November 16, 2013

Federal Trade Commissioner Julie Brill Visits the Lab

The Tech Policy Lab was honored to host Commissioner Julie Brill of the Federal Trade Commission at the University of Washington, School of Law on November 13. Commissioner Brill met with students and faculty to discuss her career in public service and current issues in digital privacy.

Below are her answers to some questions discussed during the event.

What advice would you give to a student who is interested in a legal career involving privacy, consumer protection, or competition policy?

Do as many internships as you can. Talk to as many practitioners as you can, you never know which conversation will turn into a job possibility. Think about state and local government. I was at a state attorney general’s office for over 20 years, I loved it. I was in a small attorney general’s office. When you are in a small office you get a lot of different responsibilities.

Do you think that U.S. privacy laws are sufficient to protect consumers? If not, what types of changes or legislation would you recommend?

I think that we can always do more to protect consumer privacy. There should be comprehensive privacy legislation to establish baseline privacy rights across all industries. I also think there should be legislation around data brokers to increase the transparency of data collection and use, and provide access, correction and deletion rights to consumers. Other solutions could be businesses adopting the FTC’s privacy framework such as “Privacy by Design” and Simplified Choice. My recent Reclaim Your Name initiative would give consumers the power to access online and offline data already collected, exercise some choice over how their data will be used in the commercial sphere, and correct any errors in information being used by those making decisions materially impacting consumers’ lives.

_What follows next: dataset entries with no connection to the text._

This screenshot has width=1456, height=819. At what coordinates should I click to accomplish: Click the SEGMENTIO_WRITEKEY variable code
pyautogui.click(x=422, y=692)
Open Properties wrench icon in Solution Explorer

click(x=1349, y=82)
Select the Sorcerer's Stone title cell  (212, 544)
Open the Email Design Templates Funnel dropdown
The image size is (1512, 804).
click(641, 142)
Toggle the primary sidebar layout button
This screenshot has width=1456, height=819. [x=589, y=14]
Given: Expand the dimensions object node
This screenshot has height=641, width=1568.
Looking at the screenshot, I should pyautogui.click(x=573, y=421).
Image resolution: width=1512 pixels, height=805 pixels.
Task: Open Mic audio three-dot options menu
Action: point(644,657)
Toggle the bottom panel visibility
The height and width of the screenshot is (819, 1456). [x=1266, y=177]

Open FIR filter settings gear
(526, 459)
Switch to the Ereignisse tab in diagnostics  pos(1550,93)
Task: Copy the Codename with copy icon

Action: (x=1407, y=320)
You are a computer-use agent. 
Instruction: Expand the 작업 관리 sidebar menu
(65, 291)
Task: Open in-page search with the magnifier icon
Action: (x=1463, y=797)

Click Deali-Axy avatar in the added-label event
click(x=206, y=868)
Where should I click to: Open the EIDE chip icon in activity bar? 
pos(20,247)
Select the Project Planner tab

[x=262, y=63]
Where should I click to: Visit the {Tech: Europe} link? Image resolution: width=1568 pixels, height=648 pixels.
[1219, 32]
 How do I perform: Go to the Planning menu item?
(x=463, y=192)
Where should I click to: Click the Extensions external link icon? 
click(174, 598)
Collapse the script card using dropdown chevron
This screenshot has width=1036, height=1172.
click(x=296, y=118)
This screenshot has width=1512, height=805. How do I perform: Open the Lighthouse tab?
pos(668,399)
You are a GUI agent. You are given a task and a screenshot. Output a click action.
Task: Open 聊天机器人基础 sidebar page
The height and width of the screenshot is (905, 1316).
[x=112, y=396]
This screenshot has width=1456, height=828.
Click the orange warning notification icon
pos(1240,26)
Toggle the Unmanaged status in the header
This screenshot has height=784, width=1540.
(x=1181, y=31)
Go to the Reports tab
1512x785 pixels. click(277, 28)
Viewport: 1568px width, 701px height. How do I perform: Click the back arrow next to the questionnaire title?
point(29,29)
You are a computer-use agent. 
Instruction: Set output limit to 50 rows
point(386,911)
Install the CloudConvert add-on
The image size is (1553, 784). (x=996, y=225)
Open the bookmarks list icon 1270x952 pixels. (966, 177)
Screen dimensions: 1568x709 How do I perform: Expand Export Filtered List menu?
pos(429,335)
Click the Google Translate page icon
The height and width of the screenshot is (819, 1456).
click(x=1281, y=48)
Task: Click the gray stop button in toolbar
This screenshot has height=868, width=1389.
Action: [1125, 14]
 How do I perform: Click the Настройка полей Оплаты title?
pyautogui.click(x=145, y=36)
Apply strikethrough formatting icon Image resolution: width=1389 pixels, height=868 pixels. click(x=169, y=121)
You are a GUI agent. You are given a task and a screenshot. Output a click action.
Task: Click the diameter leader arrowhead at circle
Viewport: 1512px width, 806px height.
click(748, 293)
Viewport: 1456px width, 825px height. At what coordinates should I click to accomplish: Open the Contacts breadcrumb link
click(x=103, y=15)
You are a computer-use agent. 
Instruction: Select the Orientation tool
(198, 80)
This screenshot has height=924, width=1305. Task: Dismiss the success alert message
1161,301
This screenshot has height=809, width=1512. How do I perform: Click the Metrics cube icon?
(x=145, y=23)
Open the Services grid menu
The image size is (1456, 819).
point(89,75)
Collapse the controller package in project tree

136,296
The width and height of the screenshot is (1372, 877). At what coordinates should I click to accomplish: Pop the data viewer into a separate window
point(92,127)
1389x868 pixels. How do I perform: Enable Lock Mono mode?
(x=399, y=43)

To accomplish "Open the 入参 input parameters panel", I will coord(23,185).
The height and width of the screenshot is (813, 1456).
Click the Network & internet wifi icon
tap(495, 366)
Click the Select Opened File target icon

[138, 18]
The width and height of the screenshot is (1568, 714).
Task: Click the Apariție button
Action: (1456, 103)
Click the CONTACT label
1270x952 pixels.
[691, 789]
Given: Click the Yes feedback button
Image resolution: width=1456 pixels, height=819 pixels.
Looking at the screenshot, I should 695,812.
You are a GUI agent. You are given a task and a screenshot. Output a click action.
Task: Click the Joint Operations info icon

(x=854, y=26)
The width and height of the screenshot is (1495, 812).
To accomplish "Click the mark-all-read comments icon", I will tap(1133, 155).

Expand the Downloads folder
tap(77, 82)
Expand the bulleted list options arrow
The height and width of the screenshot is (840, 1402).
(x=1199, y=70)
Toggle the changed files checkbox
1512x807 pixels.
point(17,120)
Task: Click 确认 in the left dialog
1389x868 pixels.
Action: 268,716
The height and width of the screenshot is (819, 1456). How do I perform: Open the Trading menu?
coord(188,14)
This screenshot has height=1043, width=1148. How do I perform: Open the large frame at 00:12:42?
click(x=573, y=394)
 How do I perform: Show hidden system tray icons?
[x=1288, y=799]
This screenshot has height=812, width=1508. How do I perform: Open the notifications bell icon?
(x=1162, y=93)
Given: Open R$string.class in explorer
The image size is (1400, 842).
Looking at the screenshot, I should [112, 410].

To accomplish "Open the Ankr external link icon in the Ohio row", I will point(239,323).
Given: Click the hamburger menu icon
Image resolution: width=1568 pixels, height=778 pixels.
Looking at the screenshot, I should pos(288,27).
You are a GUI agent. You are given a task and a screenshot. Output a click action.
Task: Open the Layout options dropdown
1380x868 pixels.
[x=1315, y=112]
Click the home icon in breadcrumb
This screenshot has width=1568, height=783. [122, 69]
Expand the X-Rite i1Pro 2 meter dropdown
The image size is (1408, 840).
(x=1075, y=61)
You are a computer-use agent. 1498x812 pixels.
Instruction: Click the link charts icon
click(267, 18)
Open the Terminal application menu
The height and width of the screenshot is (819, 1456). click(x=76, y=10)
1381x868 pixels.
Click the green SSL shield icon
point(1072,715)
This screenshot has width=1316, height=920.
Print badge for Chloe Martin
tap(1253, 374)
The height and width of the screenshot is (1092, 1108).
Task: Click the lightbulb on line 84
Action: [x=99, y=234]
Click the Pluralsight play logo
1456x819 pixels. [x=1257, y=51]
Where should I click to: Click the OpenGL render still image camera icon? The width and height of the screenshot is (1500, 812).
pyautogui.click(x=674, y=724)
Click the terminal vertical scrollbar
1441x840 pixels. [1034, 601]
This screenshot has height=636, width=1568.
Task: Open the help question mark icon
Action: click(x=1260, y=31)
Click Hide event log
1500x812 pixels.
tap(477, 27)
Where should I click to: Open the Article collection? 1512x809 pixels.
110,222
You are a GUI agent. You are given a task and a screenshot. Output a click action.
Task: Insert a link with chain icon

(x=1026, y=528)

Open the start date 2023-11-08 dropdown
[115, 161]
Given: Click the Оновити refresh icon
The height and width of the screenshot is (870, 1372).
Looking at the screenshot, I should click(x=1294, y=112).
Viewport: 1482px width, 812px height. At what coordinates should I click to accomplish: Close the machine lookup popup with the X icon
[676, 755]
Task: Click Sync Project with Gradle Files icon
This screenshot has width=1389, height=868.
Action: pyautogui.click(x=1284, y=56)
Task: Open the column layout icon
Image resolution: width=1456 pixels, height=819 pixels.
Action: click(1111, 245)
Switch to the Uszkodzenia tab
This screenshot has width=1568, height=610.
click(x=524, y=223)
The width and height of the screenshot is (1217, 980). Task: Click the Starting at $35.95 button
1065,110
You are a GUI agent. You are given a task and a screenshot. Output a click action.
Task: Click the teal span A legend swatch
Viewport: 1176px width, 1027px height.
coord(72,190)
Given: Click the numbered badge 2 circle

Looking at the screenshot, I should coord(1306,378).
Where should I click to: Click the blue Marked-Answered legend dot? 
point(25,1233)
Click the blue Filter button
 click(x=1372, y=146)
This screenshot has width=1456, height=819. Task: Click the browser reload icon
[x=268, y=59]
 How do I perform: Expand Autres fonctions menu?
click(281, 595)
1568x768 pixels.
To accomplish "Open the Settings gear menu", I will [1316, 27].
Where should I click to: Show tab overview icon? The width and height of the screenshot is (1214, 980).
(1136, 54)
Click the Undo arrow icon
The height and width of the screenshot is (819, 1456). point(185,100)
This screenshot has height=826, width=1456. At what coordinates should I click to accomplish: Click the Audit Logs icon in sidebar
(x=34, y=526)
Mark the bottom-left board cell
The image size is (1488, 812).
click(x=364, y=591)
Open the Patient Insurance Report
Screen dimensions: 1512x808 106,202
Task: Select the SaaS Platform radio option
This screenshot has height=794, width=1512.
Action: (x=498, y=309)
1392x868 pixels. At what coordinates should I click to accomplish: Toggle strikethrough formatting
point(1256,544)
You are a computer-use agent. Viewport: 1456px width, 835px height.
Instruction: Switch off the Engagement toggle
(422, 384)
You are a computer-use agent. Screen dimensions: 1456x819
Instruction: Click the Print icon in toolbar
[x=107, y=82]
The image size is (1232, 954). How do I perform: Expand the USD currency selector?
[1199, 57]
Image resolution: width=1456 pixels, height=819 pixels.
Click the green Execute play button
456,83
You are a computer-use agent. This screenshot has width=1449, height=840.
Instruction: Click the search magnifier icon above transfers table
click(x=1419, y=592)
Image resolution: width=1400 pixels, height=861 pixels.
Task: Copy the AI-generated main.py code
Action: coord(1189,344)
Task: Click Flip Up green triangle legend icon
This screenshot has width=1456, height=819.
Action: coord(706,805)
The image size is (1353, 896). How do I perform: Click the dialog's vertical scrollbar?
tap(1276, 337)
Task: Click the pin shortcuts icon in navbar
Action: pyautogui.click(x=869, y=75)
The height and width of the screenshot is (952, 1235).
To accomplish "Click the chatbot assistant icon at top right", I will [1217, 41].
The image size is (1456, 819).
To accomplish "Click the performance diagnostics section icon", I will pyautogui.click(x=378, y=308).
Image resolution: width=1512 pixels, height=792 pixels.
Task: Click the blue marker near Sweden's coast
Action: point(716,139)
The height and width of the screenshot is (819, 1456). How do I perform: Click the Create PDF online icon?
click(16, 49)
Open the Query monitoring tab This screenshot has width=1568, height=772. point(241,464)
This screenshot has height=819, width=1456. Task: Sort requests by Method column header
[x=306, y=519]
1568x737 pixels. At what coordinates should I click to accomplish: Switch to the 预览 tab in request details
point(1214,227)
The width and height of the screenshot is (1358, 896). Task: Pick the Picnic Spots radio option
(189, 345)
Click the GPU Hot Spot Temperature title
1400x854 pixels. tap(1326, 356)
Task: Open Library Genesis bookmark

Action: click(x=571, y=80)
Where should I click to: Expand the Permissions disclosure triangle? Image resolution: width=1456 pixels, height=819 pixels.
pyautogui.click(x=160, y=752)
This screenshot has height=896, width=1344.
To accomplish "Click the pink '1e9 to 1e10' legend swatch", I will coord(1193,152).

Does the FTC’s privacy work have an international scope?

International issues are implicated all the time. The FTC participates in the international enforcement network GPEN and the International Conference of Data Protection and Privacy Commissioners. The International Conference only allows independent agencies to join and after years of the FTC acting as an observer, I led the effort for the FTC to become a member. We are also responsible for enforcing the U.S. – EU Safe Harbor Framework. In terms of policy, the FTC participates in multilateral policymaking in the OECD, APEC, and other organizations and has contributed to various projects, including the revision of the OECD’s Privacy Guidelines and the development of the APEC Cross-Border Privacy Rules.